BioData Min. 2018 Jun 15;11:12. doi: 10.1186/s13040-018-0173-9. eCollection 2018.
Human microbiome studies in clinical settings generally focus on distinguishing the microbiota in health from that in disease at a specific point in time. However, microbiome samples may be associated with disease severity or continuous clinical health indicators that are often assessed at multiple time points. While the temporal data from clinical and microbiome samples may be informative, analysis of this type of data can be problematic for standard statistical methods.
To identify associations between microbiota and continuous clinical variables measured repeatedly in two studies of the respiratory tract, we adapted a statistical method, the lasso-penalized generalized linear mixed model (LassoGLMM). LassoGLMM can screen for associated clinical variables, incorporate repeated measures of individuals, and address the large number of species found in the microbiome. As is common in microbiome studies, when the number of variables is an order of magnitude larger than the number of samples LassoGLMM can be imperfect in its variable selection. We overcome this limitation by adding a pre-screening step to reduce the number of variables evaluated in the model. We assessed the use of this adapted two-stage LassoGLMM for its ability to determine which microbes are associated with continuous repeated clinical measures.We found associations (retaining a non-zero coefficient in the LassoGLMM) between 10 laboratory measurements and 43 bacterial genera in the oral microbiota, and between 2 cytokines and 3 bacterial genera in the lung. We compared our associations with those identified by the Wilcoxon test after dichotomizing our outcomes and identified a non-significant trend towards differential abundance between high and low outcomes. Our two-step LassoGLMM explained more of the variance seen in the outcome of interest than other variants of the LassoGLMM method.
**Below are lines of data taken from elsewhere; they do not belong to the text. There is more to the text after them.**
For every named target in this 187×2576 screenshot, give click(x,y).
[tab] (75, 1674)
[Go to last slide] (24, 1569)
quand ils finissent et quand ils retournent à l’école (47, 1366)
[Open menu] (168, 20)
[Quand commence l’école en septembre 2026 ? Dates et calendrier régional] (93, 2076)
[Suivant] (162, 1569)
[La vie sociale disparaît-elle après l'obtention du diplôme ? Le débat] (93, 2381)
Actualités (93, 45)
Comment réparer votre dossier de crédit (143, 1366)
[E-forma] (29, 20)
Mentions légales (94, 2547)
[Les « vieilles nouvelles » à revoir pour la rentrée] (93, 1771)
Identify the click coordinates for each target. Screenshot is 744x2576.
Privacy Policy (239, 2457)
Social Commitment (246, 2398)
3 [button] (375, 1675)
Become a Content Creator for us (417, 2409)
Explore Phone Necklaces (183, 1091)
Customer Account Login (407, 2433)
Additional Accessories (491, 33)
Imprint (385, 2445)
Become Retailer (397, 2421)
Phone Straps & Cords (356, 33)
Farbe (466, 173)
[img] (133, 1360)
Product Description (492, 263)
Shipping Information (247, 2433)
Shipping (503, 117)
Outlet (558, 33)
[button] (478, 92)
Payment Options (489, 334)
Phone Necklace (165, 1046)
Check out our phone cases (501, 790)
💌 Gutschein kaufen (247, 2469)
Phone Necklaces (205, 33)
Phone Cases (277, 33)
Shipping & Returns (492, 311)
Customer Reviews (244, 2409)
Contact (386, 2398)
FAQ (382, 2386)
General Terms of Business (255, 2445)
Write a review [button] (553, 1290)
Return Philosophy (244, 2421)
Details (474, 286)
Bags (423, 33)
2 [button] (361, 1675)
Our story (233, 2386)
We demonstrated a method that can account for the large number of genera detected in microbiome studies and repeated measures of clinical or longitudinal studies, allowing for the detection of strong associations between microbes and clinical measures. By incorporating the design strengths of repeated measurements and a prescreening step to aid variable selection, our two-step LassoGLMM will be a useful analytic method for investigating relationships between microbes and repeatedly measured continuous outcomes.
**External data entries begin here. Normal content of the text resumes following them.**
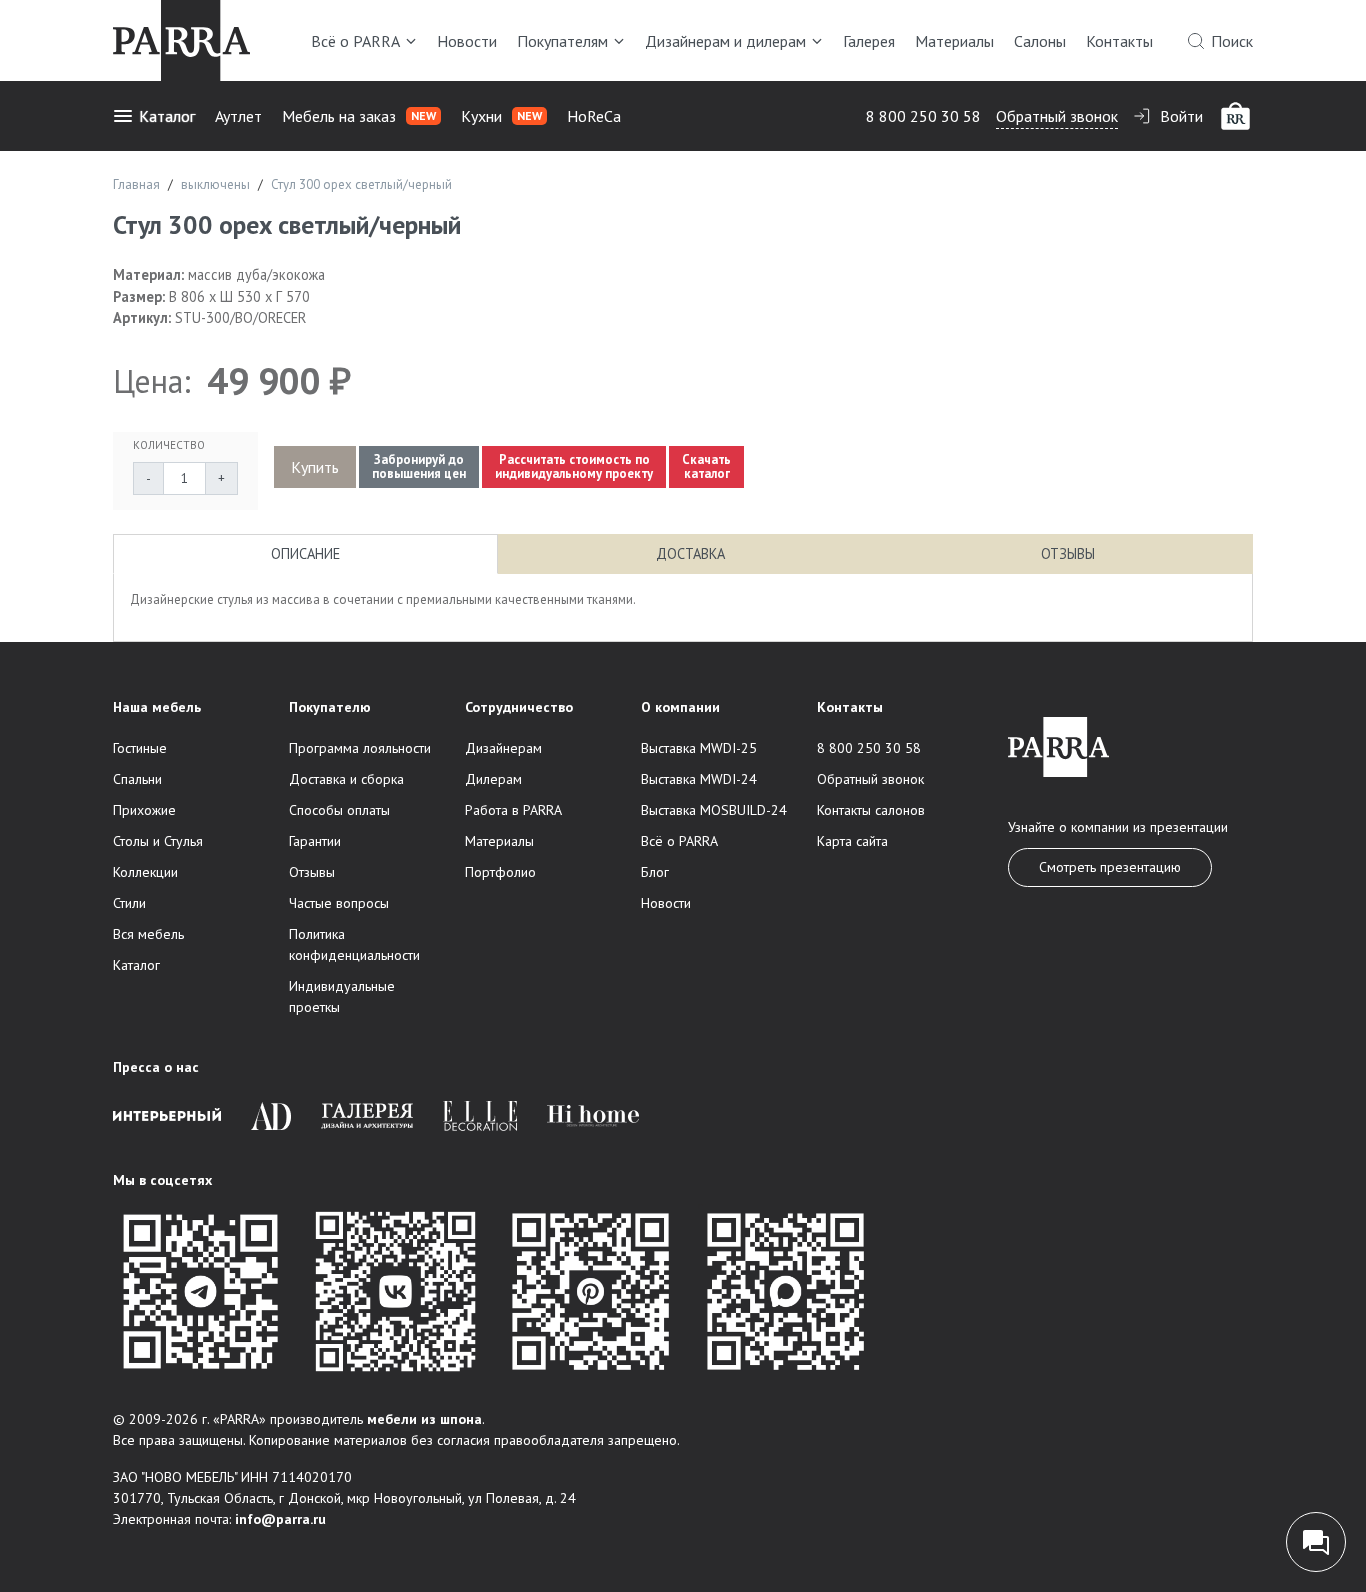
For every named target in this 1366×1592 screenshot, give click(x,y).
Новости (467, 41)
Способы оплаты (339, 810)
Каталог (167, 116)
临床环境中的人类微生物组研究通常侧重于在特定时间点区分健康人群与疾病人群的微生物群。然而,微生物组样本可能与疾病严重程度或经常在多个时间点评估的连续临床健康指标相关。虽然来自临床和微生物组样本的时间数据可能具有参考价值,但对于标准统计方法而言,此类数据分析可能存在问题。
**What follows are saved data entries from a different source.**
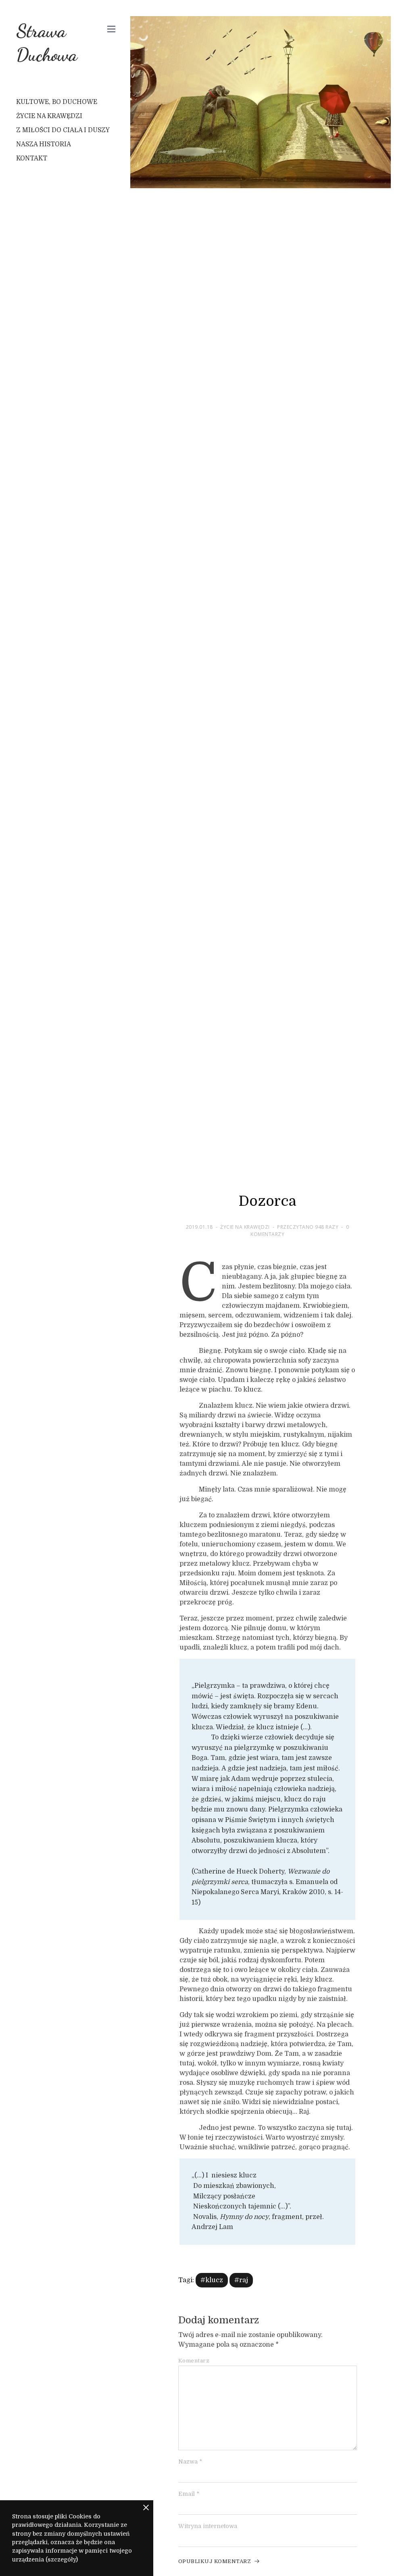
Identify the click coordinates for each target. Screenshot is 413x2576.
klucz (214, 2280)
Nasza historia (43, 144)
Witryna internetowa (207, 2526)
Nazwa (190, 2461)
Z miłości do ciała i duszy (63, 130)
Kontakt (31, 158)
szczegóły (62, 2559)
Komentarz (194, 2361)
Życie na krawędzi (49, 116)
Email (188, 2494)
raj (243, 2280)
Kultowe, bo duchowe (56, 102)
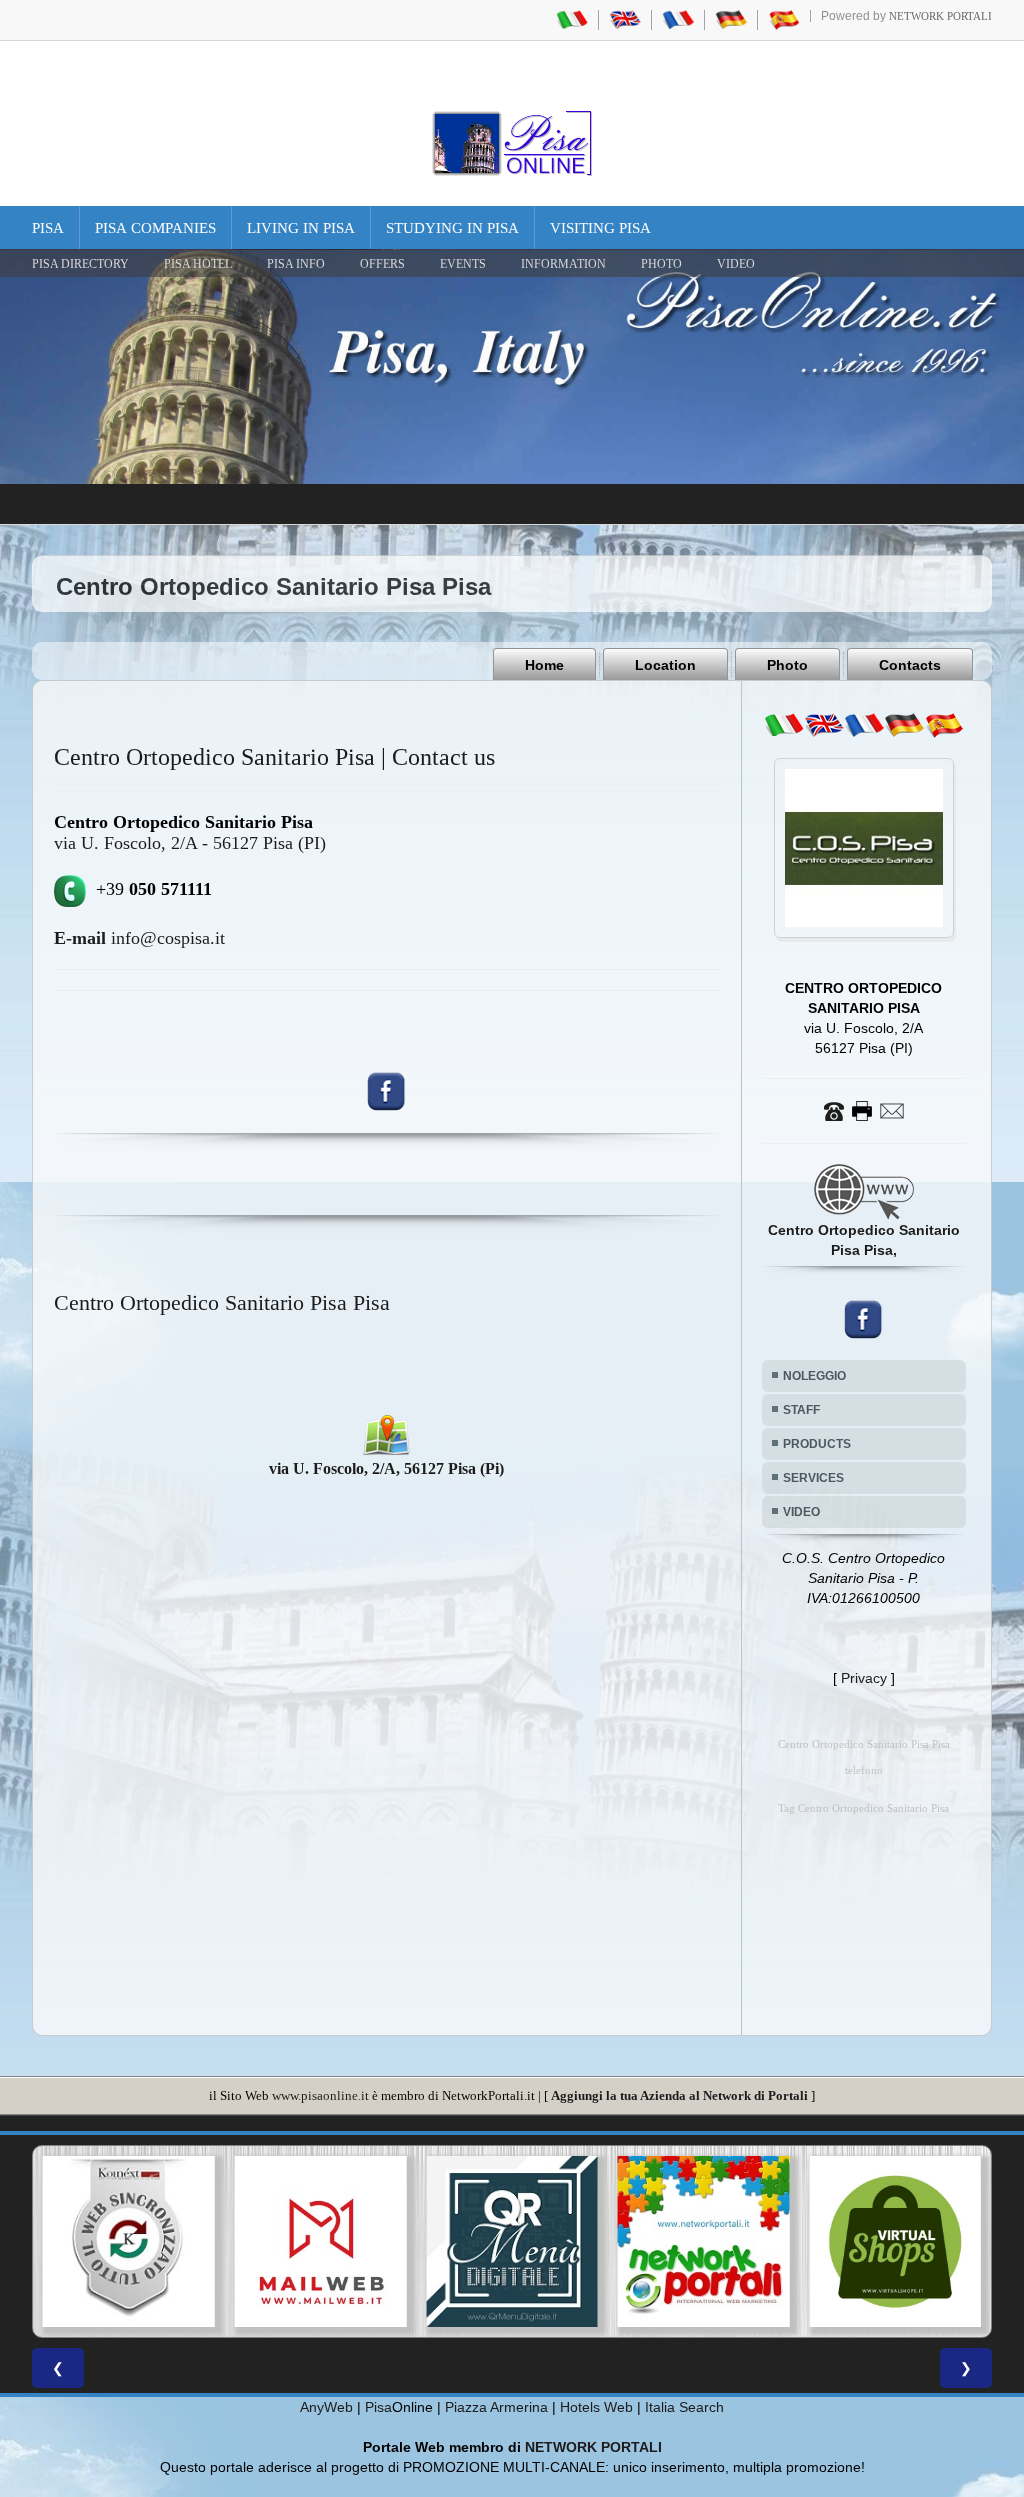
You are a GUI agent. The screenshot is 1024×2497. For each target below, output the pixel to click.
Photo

为了确定微生物群与两项呼吸道研究中反复测量的连续临床变量之间的关联,我们采用了一种统计方法,即套索惩罚广义线性混合模型(LassoGLMM)。LassoGLMM可以筛选相关临床变量,纳入个体的重复测量值,并处理微生物组中发现的大量物种。正如微生物组研究中常见的那样,当变量数量比样本数量大一个数量级时,LassoGLMM在变量选择方面可能并不完美。我们通过添加预筛选步骤来减少模型中评估的变量数量,从而克服了这一限制。我们评估了这种改进的两阶段LassoGLMM用于确定哪些微生物与连续重复临床测量相关的能力。我们发现口腔微生物群中的10项实验室测量值与43个细菌属之间存在关联(在LassoGLMM中保留非零系数),以及肺部的2种细胞因子与3个细菌属之间存在关联。在将我们的结果二分法后,我们将这些关联与通过Wilcoxon检验确定的关联进行了比较,并确定了高低结果之间差异丰度的非显著趋势。我们的两步LassoGLMM比LassoGLMM方法的其他变体解释了更多在感兴趣结果中观察到的方差。
我们展示了一种方法,该方法可以解释微生物组研究中检测到的大量属以及临床或纵向研究的重复测量值,从而能够检测微生物与临床测量之间的强关联。通过纳入重复测量的设计优势和有助于变量选择的预筛选步骤,我们的两步LassoGLMM将成为研究微生物与反复测量的连续结果之间关系的有用分析方法。